Fifteen cities now have benchmarking and disclosure laws, which require building owners to report their buildings’ annual energy use to the local government. Several cities also adopted ‘stretch’ building energy codes, mandating new buildings to achieve higher energy efficiency goals going beyond base code. Benchmarking and disclosure is a basis for understanding where the best return on investment (ROI) is possible for energy efficiency improvements.

Performance-based codes also reduce energy intensity and related GHGs. In 2014, participants at the Performance Outcome Summit[14] in Seattle examined the opportunities, barriers, and next steps that will transition the commercial building industry from estimating energy use (based on models in the design phase) to measuring real performance outcomes (based on actual energy use in an occupied building).

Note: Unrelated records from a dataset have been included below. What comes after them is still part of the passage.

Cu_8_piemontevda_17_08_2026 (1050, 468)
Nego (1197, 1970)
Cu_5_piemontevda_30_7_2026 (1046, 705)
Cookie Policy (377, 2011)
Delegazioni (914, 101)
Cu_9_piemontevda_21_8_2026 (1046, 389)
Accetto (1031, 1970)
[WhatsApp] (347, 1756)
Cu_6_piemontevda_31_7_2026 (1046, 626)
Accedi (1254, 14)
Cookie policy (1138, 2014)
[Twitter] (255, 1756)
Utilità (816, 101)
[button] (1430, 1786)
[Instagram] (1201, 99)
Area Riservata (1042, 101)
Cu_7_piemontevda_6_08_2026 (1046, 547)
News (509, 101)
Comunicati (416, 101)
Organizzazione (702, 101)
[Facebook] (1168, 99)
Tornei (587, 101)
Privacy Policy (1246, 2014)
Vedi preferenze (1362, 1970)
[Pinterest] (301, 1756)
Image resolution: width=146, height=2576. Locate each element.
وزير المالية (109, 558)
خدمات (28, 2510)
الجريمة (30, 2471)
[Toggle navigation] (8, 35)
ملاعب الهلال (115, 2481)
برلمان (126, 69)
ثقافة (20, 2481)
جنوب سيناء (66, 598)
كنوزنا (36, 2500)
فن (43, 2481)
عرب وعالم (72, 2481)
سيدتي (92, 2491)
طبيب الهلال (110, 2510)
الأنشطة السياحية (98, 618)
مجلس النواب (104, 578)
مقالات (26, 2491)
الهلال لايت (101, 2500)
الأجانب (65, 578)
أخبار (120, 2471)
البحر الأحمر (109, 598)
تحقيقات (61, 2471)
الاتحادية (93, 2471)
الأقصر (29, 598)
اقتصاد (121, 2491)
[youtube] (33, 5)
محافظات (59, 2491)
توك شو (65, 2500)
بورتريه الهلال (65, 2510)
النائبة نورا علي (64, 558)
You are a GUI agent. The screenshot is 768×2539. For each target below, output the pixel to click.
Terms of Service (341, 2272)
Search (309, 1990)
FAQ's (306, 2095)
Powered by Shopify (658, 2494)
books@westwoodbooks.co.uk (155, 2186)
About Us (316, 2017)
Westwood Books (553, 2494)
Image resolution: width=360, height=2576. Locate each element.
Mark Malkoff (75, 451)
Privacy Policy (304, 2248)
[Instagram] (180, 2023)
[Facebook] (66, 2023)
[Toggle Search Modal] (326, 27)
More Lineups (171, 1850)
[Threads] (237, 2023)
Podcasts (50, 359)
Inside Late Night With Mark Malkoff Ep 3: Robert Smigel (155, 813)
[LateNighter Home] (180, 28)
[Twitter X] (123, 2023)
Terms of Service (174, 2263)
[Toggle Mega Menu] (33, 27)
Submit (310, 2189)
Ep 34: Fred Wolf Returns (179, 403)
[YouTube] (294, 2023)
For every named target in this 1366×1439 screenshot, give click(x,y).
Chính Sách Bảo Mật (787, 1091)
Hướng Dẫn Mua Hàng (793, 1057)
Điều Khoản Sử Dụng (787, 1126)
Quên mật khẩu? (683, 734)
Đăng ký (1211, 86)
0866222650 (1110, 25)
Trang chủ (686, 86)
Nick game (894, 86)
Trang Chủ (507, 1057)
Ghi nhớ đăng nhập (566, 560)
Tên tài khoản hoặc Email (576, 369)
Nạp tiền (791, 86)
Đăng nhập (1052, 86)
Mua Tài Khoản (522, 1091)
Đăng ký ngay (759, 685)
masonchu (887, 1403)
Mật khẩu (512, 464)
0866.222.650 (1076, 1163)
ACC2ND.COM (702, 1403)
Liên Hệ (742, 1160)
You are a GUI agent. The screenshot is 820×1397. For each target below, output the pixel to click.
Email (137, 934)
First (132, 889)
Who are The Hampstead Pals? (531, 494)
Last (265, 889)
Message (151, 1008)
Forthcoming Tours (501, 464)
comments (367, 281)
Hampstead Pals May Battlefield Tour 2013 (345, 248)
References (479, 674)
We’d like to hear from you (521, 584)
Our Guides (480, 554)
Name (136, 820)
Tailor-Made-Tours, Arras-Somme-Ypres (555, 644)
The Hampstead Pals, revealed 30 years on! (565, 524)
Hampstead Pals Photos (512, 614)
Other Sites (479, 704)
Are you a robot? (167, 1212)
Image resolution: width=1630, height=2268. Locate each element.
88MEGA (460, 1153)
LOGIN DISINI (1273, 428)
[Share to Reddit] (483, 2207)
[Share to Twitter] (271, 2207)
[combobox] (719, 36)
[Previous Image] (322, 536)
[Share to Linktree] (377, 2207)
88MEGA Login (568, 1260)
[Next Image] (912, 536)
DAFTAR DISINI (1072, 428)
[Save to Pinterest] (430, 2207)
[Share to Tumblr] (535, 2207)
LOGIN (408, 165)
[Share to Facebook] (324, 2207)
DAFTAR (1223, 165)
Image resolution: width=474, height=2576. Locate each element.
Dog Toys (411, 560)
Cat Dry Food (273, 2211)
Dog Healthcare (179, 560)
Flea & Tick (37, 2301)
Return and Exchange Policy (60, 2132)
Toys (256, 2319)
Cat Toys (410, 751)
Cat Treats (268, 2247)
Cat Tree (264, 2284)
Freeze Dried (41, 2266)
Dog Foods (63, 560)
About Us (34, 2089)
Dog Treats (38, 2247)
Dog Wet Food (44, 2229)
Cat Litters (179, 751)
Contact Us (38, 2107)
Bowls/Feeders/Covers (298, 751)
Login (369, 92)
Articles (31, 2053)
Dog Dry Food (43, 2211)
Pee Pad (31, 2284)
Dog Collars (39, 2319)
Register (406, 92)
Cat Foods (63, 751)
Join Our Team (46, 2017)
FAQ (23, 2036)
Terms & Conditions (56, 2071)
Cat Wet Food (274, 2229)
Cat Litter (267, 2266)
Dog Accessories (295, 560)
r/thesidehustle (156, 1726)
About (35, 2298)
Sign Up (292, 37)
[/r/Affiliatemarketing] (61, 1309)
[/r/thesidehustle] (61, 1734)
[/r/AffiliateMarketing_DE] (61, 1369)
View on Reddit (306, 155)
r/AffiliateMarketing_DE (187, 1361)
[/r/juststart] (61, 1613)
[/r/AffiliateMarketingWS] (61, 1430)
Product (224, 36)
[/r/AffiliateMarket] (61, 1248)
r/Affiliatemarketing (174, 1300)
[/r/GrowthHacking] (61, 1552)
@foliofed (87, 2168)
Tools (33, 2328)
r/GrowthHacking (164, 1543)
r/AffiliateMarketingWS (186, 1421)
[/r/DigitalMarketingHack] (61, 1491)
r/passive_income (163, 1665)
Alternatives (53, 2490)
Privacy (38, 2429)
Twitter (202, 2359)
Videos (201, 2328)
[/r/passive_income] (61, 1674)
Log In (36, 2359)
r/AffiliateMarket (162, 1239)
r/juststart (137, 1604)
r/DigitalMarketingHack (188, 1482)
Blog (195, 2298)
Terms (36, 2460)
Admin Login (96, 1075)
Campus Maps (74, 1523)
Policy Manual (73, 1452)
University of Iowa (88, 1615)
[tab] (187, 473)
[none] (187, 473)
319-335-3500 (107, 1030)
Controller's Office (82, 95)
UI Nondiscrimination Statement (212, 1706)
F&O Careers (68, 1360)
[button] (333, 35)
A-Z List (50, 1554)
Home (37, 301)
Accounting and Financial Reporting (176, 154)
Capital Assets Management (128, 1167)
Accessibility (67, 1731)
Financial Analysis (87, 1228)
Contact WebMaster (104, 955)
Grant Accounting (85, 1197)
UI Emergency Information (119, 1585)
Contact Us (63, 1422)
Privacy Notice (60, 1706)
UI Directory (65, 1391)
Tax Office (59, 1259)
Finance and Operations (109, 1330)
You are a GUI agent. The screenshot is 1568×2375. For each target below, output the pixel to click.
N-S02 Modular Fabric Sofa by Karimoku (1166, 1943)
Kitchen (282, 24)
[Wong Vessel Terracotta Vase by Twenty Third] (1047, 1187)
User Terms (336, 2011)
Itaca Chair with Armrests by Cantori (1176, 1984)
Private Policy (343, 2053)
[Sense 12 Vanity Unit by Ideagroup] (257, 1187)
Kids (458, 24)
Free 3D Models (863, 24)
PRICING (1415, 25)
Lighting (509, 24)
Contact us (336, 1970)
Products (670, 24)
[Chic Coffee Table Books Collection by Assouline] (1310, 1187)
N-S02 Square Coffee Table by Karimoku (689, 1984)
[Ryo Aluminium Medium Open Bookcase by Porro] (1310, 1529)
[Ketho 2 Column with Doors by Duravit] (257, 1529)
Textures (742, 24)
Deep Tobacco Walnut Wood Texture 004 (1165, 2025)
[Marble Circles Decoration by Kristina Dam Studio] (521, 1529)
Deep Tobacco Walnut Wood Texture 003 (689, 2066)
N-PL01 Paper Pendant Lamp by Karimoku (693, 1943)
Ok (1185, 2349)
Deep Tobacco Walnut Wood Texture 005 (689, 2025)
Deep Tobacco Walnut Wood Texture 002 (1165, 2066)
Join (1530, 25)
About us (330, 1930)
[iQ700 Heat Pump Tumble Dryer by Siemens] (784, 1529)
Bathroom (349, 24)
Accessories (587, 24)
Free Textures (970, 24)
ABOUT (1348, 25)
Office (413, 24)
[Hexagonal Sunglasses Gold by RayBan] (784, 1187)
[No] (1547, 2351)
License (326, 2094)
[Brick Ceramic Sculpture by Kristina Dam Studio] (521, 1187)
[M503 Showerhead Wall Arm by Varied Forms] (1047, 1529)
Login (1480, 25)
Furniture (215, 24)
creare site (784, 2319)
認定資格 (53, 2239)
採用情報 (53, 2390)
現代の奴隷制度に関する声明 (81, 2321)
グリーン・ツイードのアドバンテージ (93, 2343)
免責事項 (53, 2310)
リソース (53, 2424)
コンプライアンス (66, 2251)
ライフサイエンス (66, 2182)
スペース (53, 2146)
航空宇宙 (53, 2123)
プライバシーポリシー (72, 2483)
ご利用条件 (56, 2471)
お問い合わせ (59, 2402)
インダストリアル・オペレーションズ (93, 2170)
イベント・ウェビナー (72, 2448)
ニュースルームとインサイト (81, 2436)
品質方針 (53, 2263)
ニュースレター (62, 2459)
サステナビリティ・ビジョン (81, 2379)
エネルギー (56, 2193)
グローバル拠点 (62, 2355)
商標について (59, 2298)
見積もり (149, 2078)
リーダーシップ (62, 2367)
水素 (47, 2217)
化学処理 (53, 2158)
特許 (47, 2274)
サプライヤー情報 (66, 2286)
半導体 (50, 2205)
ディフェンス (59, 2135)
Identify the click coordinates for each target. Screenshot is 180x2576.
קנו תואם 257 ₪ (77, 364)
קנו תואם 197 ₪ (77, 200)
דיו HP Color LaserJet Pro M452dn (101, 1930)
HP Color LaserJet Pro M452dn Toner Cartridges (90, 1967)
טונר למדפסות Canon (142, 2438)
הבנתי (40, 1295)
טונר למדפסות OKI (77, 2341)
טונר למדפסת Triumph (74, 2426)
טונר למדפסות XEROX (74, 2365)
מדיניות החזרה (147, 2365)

The 2015 International Green Construction Code (IgCC) includes measures to improve energy efficiency of buildings. One of these, the Zero Energy Performance Index (zEPI), provides a scale for measuring commercial building energy performance. Critical to this effort is predictive (projected) energy modeling that requires an “experienced” practitioner. The modeling demands continuous updating with quality control, utilizing Appendix G of American Society of Heating, Refrigeration, and Air-conditioning Engineers (ASHRAE) 90.1, Energy Standard for Buildings Except Low-rise Residential Buildings, including model calibration and use of energy models for measurement and verification. The predictive (projected) energy modeling is compared to one year of actual performance benchmarking/disclosure for making adjustments to deliver the clients energy productivity goals.

 EMBODIED ENERGY

The term ‘embodied energy’ refers to the energy required to extract, manufacture, transport, install, and dispose of building materials. Efforts to reduce this energy use and associated emissions (e.g. through manufacturing energy intensity reductions) can be made as part of a larger effort to reduce emissions from buildings. Embodied energy is part of the life cycle assessment (LCA) used in whole-building LCA; it is reported by materials with an environmental product declaration (EPD) and may be specified consideration.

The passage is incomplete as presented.